[2602.22520] TEFL: Prediction-Residual-Guided Rolling Forecasting for Multi-Horizon Time Series
Summary
The paper presents TEFL, a novel framework for multi-horizon time series forecasting that utilizes prediction residuals to enhance accuracy and robustness in forecasting models.
Why It Matters
TEFL addresses critical challenges in time series forecasting by incorporating historical prediction residuals, leading to improved accuracy and resilience against abrupt changes.
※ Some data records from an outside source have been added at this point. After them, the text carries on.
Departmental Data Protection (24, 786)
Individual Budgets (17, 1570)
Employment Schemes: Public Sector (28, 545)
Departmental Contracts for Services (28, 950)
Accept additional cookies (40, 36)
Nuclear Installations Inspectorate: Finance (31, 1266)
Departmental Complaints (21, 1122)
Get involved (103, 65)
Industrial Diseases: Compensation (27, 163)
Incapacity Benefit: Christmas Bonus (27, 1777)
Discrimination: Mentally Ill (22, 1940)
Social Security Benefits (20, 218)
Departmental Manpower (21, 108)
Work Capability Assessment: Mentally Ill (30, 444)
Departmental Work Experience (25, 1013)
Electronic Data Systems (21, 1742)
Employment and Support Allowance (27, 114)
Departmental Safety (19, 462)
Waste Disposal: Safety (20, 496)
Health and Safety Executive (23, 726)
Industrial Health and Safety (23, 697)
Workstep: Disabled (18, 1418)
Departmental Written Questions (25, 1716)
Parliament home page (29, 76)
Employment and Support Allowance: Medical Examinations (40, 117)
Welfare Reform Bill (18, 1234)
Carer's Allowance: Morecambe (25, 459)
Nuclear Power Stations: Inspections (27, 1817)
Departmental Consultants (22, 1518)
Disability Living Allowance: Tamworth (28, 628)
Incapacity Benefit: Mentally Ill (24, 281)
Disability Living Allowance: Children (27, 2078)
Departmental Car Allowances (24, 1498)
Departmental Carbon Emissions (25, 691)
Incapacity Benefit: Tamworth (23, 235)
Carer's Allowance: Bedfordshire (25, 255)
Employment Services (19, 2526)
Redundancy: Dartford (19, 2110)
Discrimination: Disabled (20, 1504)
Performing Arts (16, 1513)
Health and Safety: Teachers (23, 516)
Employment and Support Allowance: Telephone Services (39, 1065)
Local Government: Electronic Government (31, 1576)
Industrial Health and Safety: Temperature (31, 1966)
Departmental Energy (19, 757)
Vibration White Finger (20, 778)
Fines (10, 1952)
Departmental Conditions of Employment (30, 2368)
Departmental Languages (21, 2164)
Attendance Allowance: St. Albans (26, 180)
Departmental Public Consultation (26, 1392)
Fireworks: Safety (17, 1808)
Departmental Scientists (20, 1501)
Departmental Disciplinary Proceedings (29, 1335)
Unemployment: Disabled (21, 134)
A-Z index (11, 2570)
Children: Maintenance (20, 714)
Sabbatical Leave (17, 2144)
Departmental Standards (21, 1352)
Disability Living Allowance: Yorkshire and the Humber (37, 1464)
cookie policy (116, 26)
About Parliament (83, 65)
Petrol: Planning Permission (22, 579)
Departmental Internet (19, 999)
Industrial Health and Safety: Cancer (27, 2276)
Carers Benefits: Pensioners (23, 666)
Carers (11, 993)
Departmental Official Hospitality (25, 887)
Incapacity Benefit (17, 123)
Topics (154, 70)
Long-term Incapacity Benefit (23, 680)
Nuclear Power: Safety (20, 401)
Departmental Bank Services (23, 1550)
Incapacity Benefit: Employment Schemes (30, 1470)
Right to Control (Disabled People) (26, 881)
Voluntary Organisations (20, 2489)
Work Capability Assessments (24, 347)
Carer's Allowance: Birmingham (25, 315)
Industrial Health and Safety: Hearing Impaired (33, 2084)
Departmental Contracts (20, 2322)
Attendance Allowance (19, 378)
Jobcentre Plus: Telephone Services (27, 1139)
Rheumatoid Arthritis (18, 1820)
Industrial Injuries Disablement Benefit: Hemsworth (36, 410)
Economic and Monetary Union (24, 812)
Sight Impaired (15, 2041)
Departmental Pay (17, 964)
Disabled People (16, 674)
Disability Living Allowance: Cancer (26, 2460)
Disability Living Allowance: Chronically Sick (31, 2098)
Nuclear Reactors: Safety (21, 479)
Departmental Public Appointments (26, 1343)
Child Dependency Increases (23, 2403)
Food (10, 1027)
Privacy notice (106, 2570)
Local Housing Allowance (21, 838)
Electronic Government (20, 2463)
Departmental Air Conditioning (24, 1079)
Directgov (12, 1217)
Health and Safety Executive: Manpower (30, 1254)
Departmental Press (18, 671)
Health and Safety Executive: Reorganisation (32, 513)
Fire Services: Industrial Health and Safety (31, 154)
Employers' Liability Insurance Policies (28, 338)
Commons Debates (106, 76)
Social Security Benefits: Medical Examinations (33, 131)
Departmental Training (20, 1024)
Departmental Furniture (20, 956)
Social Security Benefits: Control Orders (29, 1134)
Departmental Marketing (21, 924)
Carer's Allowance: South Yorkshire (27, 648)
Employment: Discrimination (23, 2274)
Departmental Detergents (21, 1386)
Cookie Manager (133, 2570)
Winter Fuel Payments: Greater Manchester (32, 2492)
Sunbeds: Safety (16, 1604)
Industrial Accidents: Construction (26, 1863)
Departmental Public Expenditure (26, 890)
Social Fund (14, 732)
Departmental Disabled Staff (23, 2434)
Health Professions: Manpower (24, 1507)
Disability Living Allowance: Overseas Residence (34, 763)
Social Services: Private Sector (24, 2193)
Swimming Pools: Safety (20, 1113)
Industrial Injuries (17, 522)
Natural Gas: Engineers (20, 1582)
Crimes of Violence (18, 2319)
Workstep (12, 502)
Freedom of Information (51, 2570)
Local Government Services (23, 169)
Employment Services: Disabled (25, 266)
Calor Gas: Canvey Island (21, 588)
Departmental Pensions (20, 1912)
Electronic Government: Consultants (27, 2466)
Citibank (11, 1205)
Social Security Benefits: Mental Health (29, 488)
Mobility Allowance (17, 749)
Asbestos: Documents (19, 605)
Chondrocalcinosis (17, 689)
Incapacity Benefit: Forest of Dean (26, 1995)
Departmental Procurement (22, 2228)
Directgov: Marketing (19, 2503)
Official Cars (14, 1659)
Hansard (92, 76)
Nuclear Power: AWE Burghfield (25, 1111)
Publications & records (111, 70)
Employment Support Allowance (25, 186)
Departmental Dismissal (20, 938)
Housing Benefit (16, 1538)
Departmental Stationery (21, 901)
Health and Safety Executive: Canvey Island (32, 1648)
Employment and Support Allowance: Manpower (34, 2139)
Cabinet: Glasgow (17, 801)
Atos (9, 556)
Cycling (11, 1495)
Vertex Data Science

This advancement is significant for industries reliant on accurate forecasting, such as energy and transportation.
Key Takeaways
- TEFL integrates past prediction residuals into forecasting models.
- The framework improves accuracy by reducing MAE by 5-10% on average.
- TEFL demonstrates robustness against abrupt changes and distribution shifts.
- A two-stage training procedure optimizes both the forecaster and error module.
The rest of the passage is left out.